== Data entries

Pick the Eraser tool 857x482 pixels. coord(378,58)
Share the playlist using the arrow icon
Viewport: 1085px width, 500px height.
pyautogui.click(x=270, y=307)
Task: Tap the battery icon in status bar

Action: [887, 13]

====
== Data entries

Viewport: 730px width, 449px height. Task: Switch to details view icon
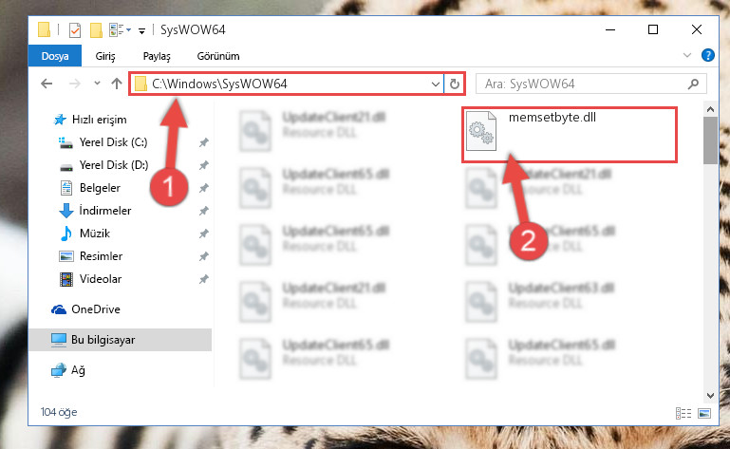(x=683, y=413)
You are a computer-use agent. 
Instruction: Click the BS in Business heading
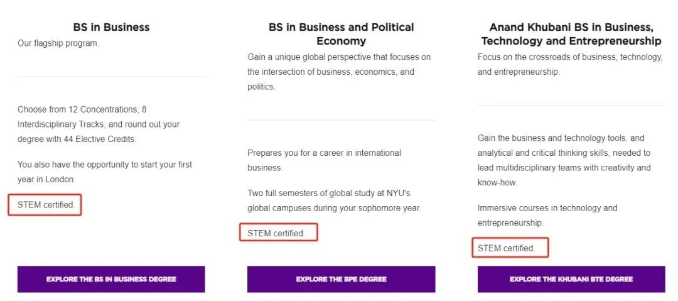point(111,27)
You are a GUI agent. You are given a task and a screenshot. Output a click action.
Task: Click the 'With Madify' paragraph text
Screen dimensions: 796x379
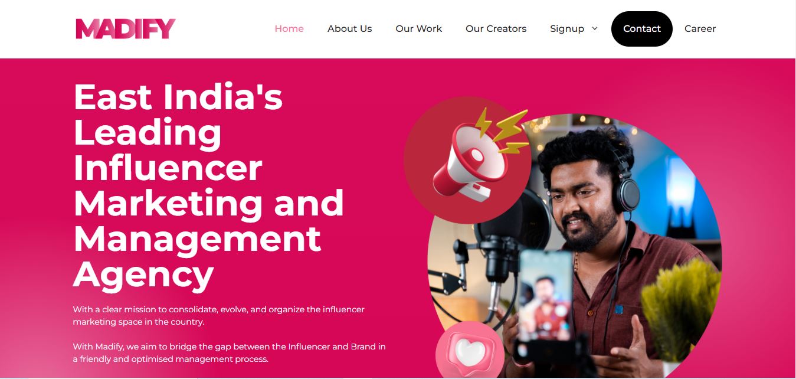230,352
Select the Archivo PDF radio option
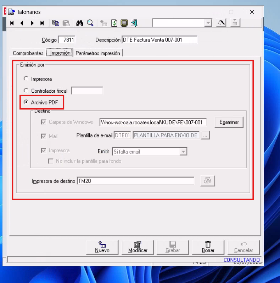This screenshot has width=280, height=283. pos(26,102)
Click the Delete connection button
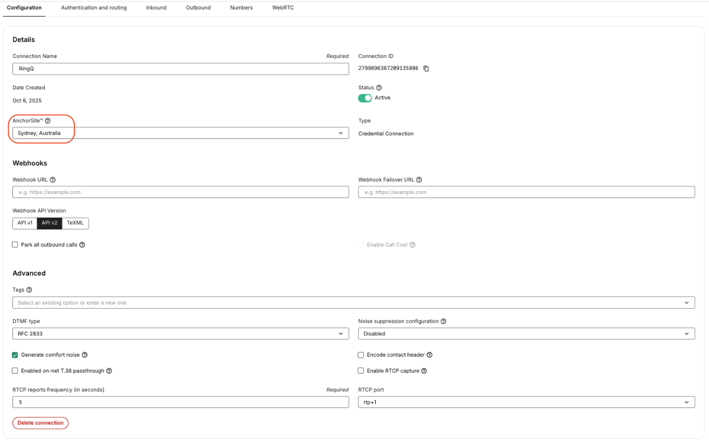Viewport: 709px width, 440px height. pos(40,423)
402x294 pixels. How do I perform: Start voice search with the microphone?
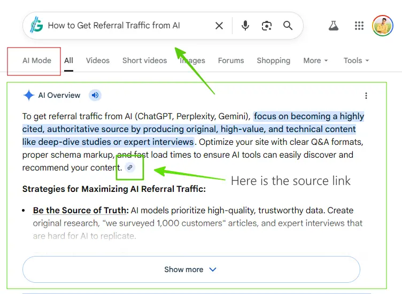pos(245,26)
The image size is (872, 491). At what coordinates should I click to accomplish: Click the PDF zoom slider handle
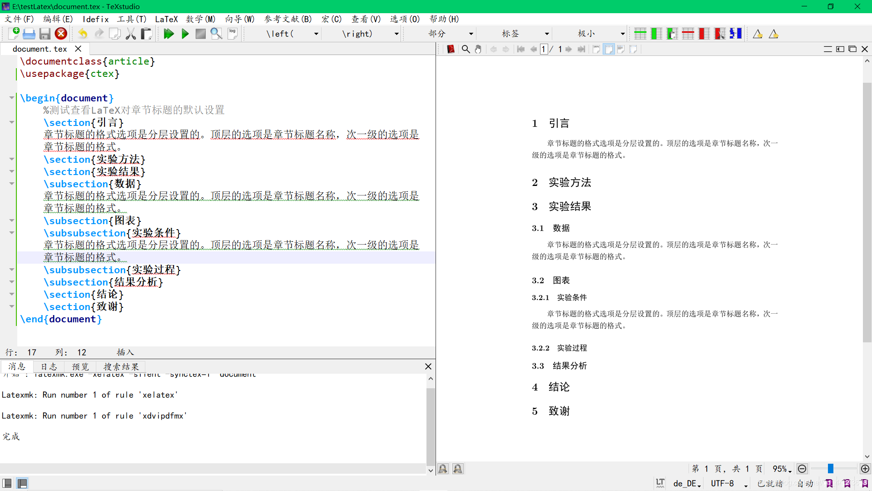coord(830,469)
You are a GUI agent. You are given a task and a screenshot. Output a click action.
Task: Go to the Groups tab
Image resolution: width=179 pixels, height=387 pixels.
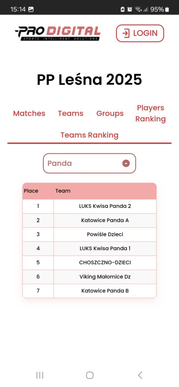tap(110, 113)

====
== Data entries

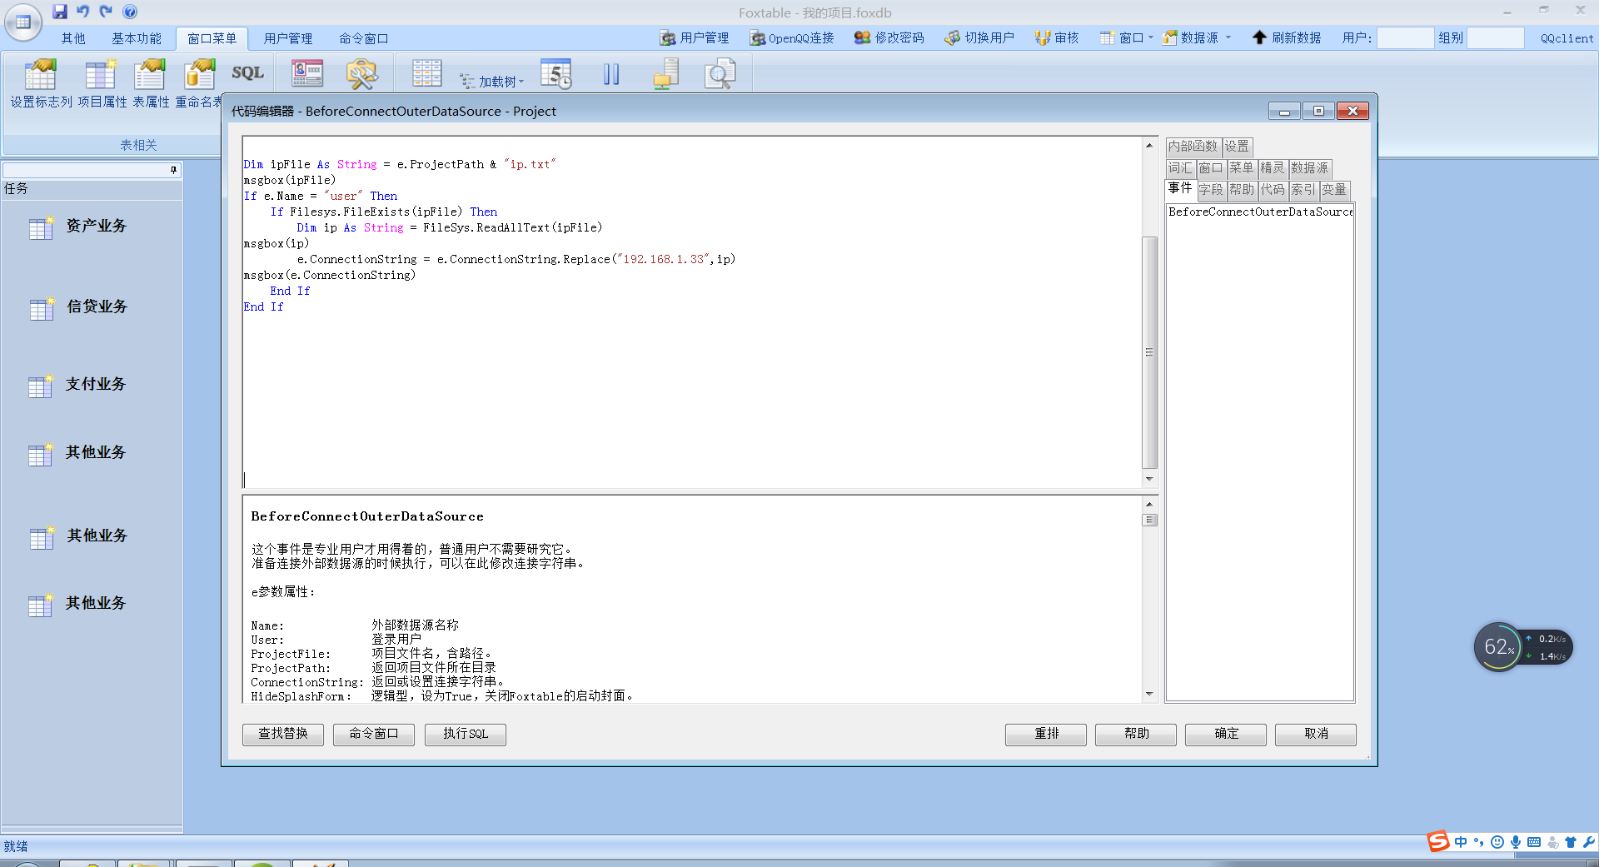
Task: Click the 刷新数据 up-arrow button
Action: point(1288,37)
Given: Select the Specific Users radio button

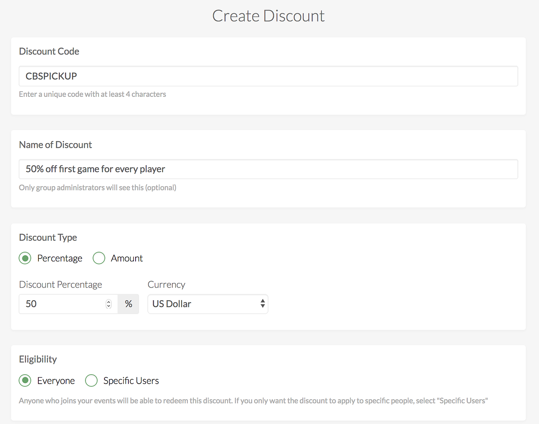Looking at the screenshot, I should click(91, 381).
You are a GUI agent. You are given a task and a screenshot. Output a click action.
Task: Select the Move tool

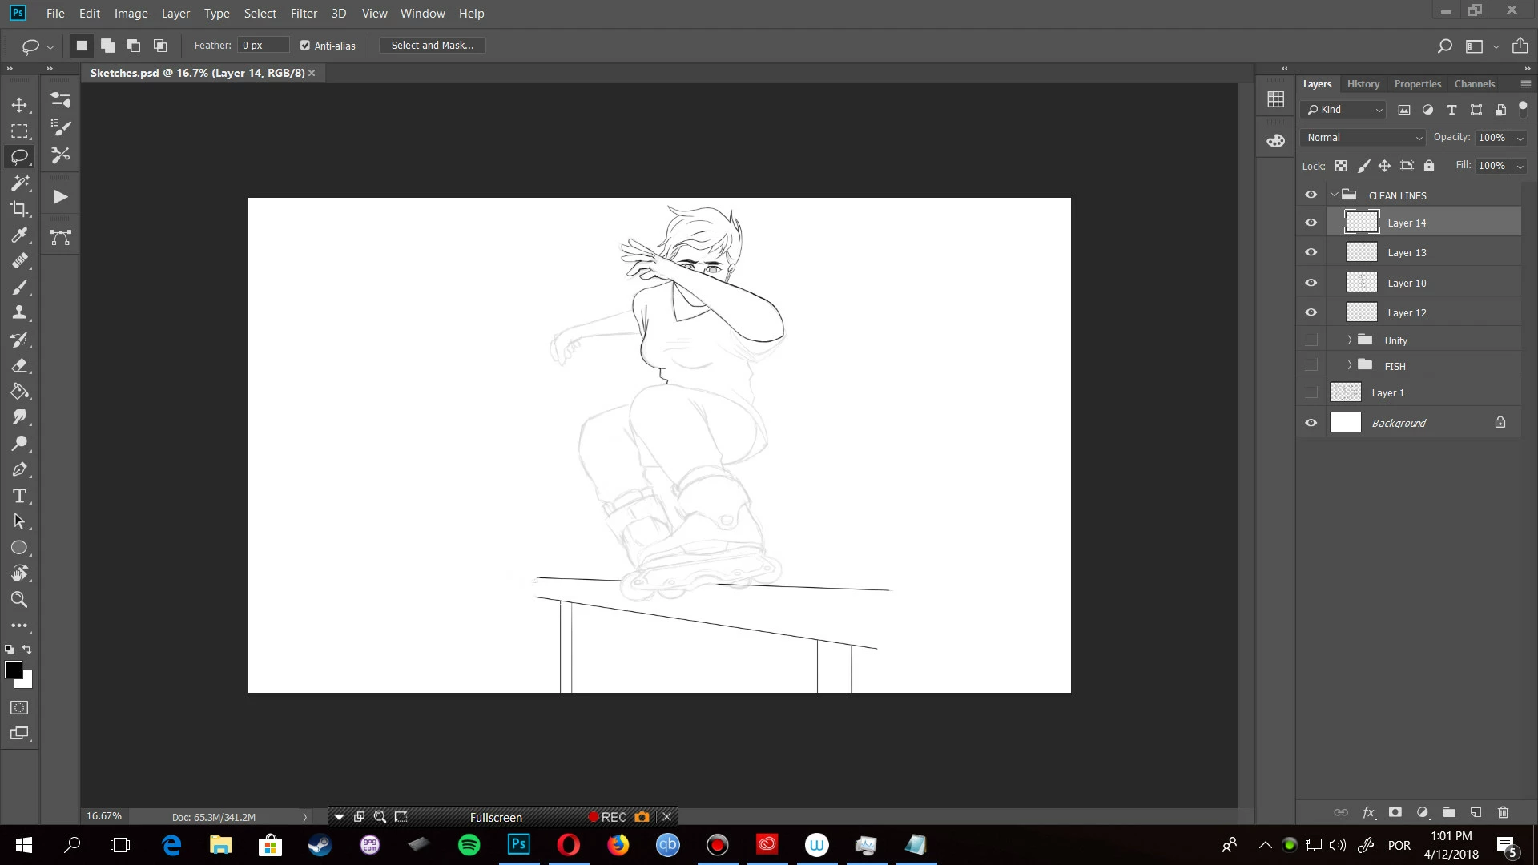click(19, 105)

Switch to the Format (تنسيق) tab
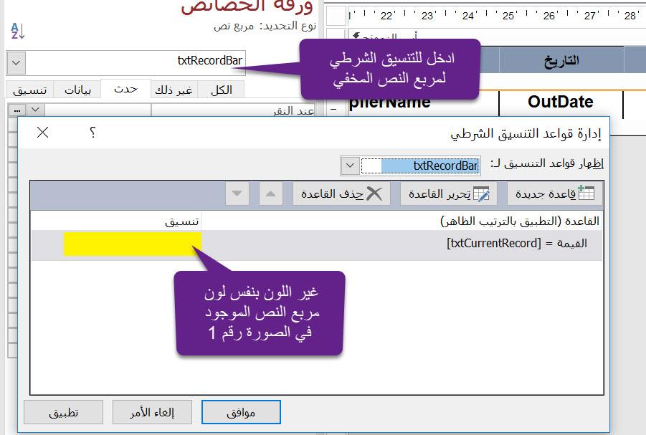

====

**Written instruction:**
Give everything in the records above, from the line containing "Select the Archivo PDF radio option" down to the line containing "coord(830,469)", as a JSON list of strings with one string per line. Skip blank lines and leave out the pictures.

**Exercise solution:**
[
  "Select the Archivo PDF radio option",
  "This screenshot has width=280, height=283. pos(26,102)",
  "Click the Delete connection button",
  "Viewport: 709px width, 440px height. pos(40,423)",
  "402x294 pixels. How do I perform: Start voice search with the microphone?",
  "pos(245,26)",
  "The image size is (872, 491). At what coordinates should I click to accomplish: Click the PDF zoom slider handle",
  "coord(830,469)"
]